Your task is to find every line in the records that holds the string "Canada" and copy it.

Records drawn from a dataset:
◆ ◆ ◆ ◆ ◆
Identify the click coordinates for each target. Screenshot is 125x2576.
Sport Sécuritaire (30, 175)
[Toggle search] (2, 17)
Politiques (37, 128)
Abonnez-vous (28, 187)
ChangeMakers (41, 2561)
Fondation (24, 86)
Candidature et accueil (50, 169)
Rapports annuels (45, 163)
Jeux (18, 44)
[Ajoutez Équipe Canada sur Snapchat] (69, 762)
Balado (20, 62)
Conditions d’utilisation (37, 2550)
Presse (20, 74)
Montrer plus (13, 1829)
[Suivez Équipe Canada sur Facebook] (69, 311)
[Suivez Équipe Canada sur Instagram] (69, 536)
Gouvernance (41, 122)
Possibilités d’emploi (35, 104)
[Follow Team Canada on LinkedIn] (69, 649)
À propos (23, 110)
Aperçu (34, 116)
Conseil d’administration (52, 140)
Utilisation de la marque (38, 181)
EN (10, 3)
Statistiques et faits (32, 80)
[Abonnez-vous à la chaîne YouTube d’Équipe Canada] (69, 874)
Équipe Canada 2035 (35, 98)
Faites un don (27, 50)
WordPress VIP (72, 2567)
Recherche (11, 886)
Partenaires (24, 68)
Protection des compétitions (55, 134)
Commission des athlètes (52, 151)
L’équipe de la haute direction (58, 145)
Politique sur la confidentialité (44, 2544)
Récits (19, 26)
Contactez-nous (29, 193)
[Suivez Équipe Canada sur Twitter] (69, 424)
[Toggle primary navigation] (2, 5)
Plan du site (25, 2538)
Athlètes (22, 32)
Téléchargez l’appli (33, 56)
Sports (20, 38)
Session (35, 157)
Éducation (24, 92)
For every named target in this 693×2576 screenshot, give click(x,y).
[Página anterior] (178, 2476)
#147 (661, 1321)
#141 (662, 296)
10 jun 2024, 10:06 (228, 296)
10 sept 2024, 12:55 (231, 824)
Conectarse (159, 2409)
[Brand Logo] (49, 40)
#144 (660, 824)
◆ ◆ ◆ ◆ ◆
Exercise output –
[Ajoutez Équipe Canada sur Snapchat] (69, 762)
[Suivez Équipe Canada sur Facebook] (69, 311)
[Suivez Équipe Canada sur Instagram] (69, 536)
[Follow Team Canada on LinkedIn] (69, 649)
[Abonnez-vous à la chaîne YouTube d’Équipe Canada] (69, 874)
Équipe Canada 2035 (35, 98)
[Suivez Équipe Canada sur Twitter] (69, 424)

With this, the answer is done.